The U.S. government has always counted most of the country's residents, including non-citizens without legal status, for the purposes of allocating congressional seats. The 14th Amendment requires House seats to be awarded after the government counts "the whole number of persons in each State." The constitutionally mandated process occurs every 10 years following the census.

In his July memo, Mr. Trump said that counting unauthorized immigrants in congressional redistricting undermined the "the principles of representative democracy" because it granted states "political influence" based on their undocumented residents. Without explicitly naming it, Mr. Trump cited California, which he estimated would be awarded two or three more House seats due to its undocumented population, the largest in the country.
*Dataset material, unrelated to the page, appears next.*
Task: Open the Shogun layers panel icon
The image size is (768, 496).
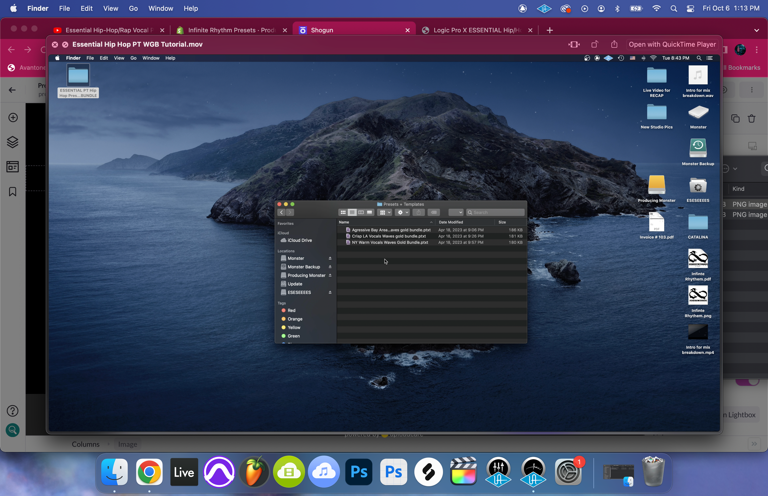Action: coord(13,142)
A pamphlet with 2020 census information is included in a box of food to be distributed by the Los Angeles Regional Food Bank to people facing economic or food insecurity amid the COVID-19 pandemic on August 6, 2020 in Paramount, California. / Getty Images

The Republican-appointed court majority said Mr. Trump's effort "may not prove feasible to implement in any manner whatsoever" because of the uncertainty surrounding the administrative records the government could compile on undocumented immigrants before the December 31 deadline the Commerce Department has to send the apportionment numbers to the president.

The conservative justices said the administration should be allowed to continue the legal process, which includes the president sending the apportionment figures to the Democratic-led House after getting the report from the Commerce Department. "In the meantime," the majority wrote, "the plaintiffs suffer no concrete harm from the challenged policy itself."

In his dissent, however, Breyer said that waiting for Mr. Trump to submit the figures to Congress "risks needless and costly delays in apportionment."

Breyer said he would have ruled against Mr. Trump's plan, noting that the administration has said it has continued looking for ways to exclude from the apportionment calculations certain categories of unauthorized immigrants, including U.S. Immigration and Customs Enforcement (ICE) detainees, young adults enrolled in the Obama-era Deferred Action for Childhood Arrivals (DACA) program, and those with final deportation orders.

Removing these groups of people from the redistricting process, Breyer added, would have tangible implications on the allocation of House seats and federal funds to states.

"Where, as here, the Government acknowledges it is working to achieve an allegedly illegal goal, this Court should not decline to resolve the case simply because the Government speculates that it might not fully succeed," Breyer wrote.

Breyer said Mr. Trump's decree contradicted the legal requirement that "the whole number of persons" in each state must be counted for congressional apportionment purposes.

The Departments of Justice and Commerce, which administers the Census Bureau, did not respond to requests for comment.

The American Civil Liberties Union, one of the groups that challenged Mr. Trump's apportionment memo, pledged to sue the government again if it moved forward with its plans to omit undocumented immigrants from the redistricting process.

"This ruling does not authorize President Trump's goal of excluding undocumented immigrants from the census count used to apportion the House of Representatives. The legal mandate is clear — every single person counts in the census, and every single person is represented in Congress," Dale Ho, the lead ACLU attorney in the case, said in a statement. "If this policy is ever actually implemented, we'll be right back in court challenging it."